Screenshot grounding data
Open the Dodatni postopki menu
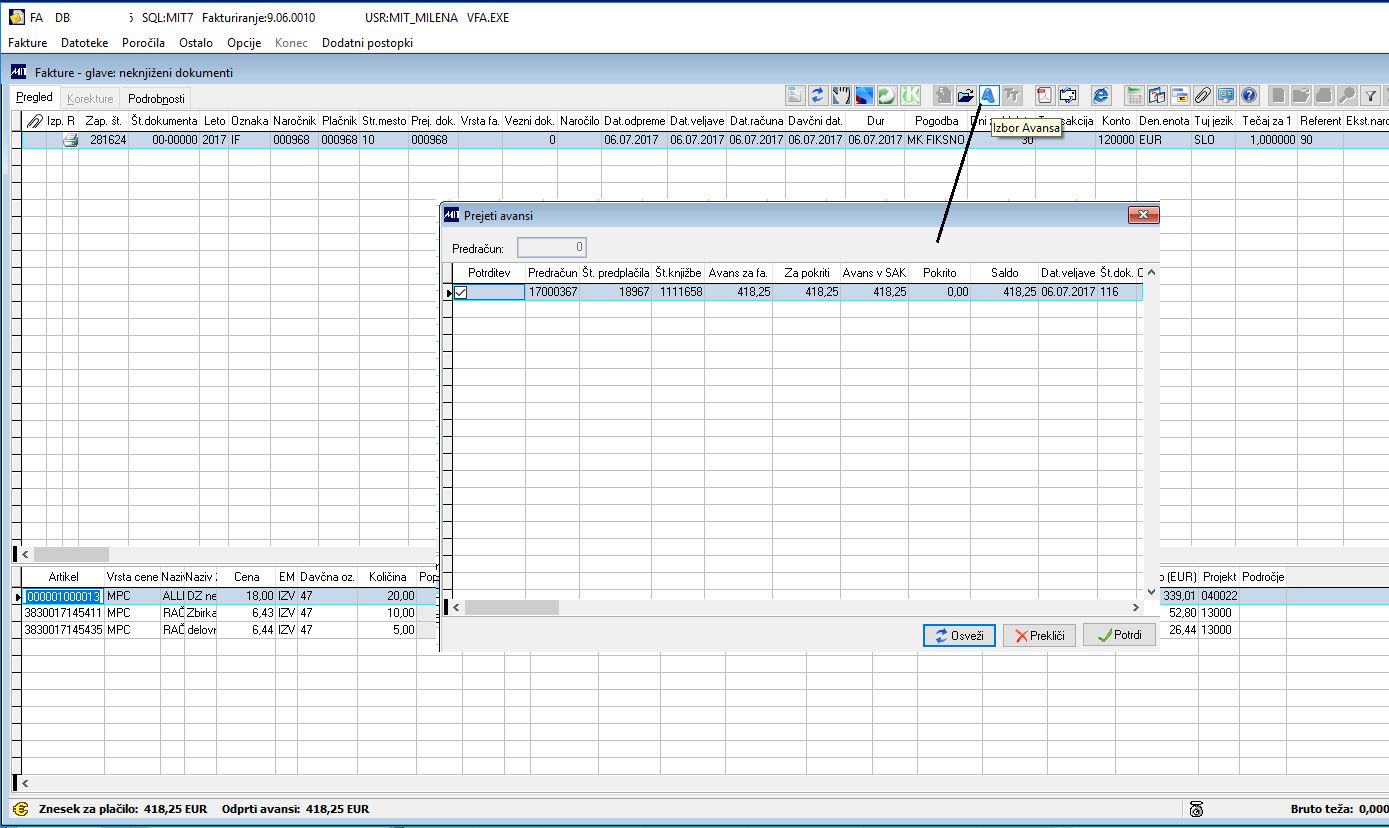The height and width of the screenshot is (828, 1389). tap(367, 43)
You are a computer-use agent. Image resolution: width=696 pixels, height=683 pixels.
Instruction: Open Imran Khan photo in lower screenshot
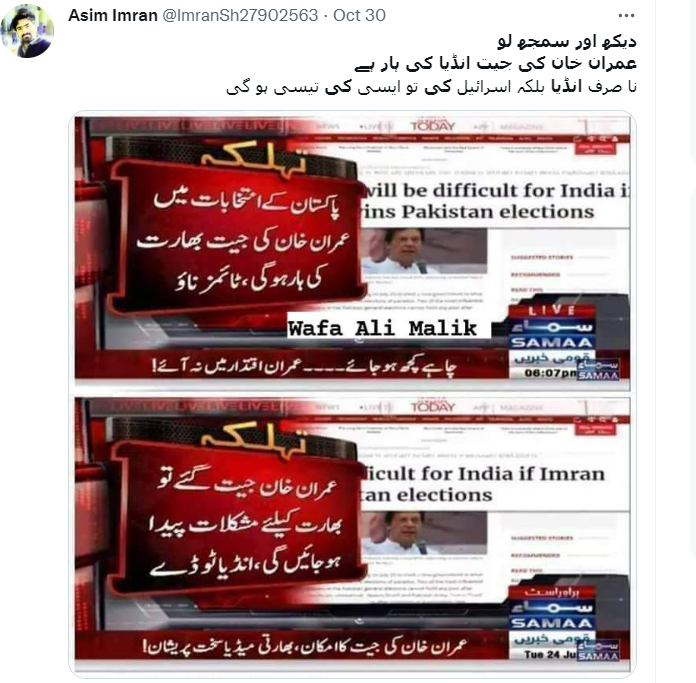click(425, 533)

> [Prompt] Exclude every picture and copy the remaining data exactly.

> [Answer to this problem]
Open the Dodatni postopki menu
The height and width of the screenshot is (828, 1389). tap(367, 43)
You are a computer-use agent. Image resolution: width=696 pixels, height=683 pixels.
Instruction: Open Imran Khan photo in lower screenshot
click(425, 533)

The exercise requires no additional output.